Stored records

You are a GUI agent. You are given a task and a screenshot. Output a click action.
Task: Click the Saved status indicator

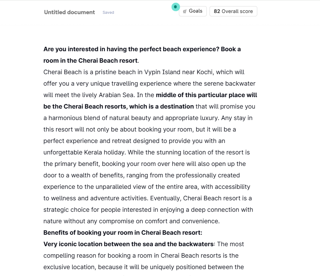coord(108,13)
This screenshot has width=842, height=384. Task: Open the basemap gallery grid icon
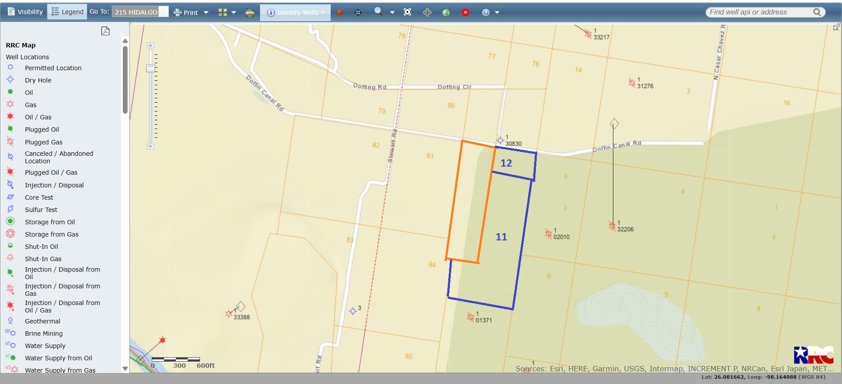tap(223, 12)
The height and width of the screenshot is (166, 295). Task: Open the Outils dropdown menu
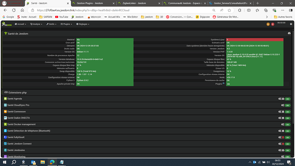tap(51, 24)
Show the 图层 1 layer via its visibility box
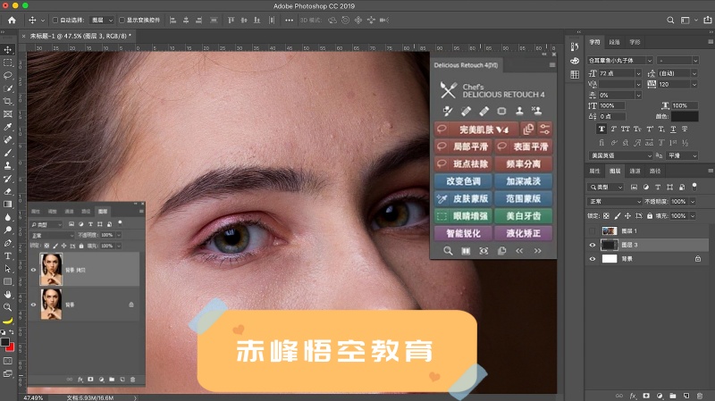 tap(592, 230)
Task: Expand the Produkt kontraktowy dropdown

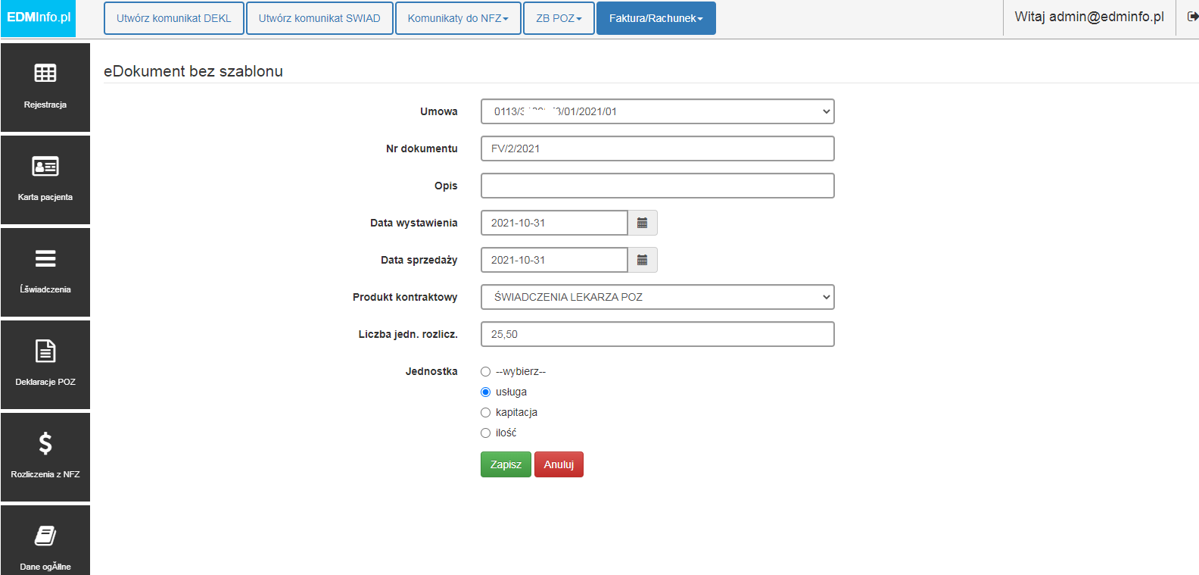Action: tap(657, 297)
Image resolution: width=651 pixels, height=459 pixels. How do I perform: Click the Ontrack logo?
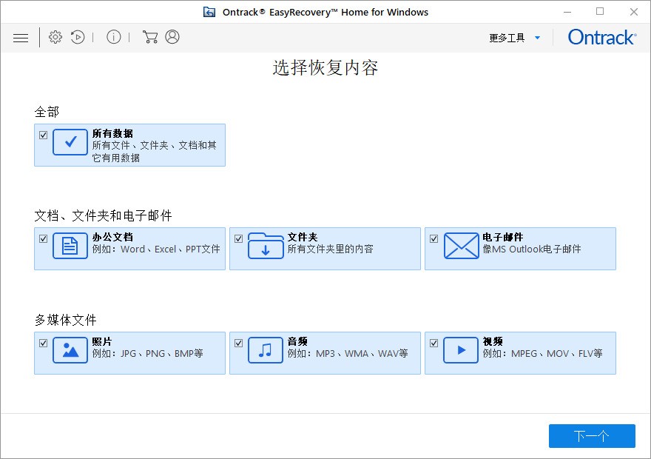(601, 37)
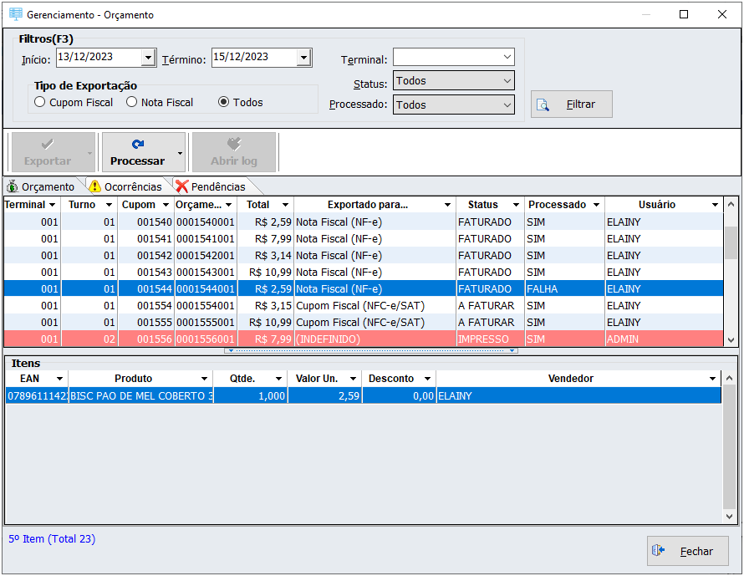Switch to the Pendências tab
The image size is (744, 576).
217,186
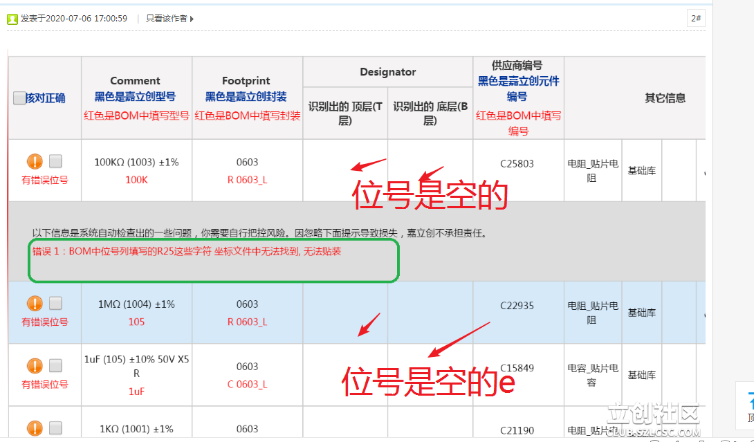Click the Designator column header

click(x=388, y=72)
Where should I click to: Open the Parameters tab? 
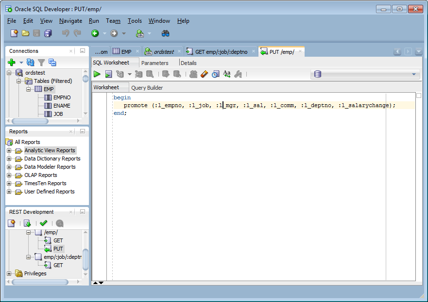[155, 63]
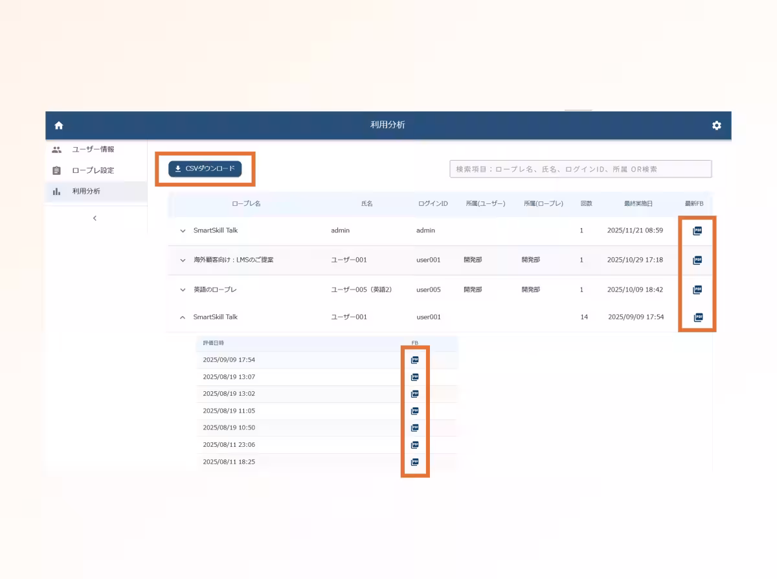Collapse the left sidebar with chevron
Viewport: 777px width, 579px height.
coord(95,218)
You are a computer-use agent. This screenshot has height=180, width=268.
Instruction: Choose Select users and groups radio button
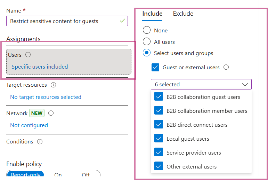point(147,53)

> About this task
Each record above is to be returned unchanged, while any picture it holds stays out.

> Written solution
You are a GUI agent. You are given a task and a screenshot. Output a click action.
Task: Click the Saved status indicator

coord(108,13)
This screenshot has width=842, height=384. Task: Open the basemap gallery grid icon
tap(223, 12)
The height and width of the screenshot is (166, 295). Task: Open the Outils dropdown menu
tap(51, 24)
Show the 图层 1 layer via its visibility box
 tap(592, 230)
Task: Expand the Produkt kontraktowy dropdown

Action: tap(657, 297)
Image resolution: width=651 pixels, height=459 pixels. How do I perform: Click the Ontrack logo?
(601, 37)
Switch to the Pendências tab
The image size is (744, 576).
217,186
Click the Designator column header

click(x=388, y=72)
Where should I click to: Open the Parameters tab? 
[155, 63]
Collapse the left sidebar with chevron
Viewport: 777px width, 579px height.
coord(95,218)
You are a computer-use agent. This screenshot has height=180, width=268.
Instruction: Choose Select users and groups radio button
point(147,53)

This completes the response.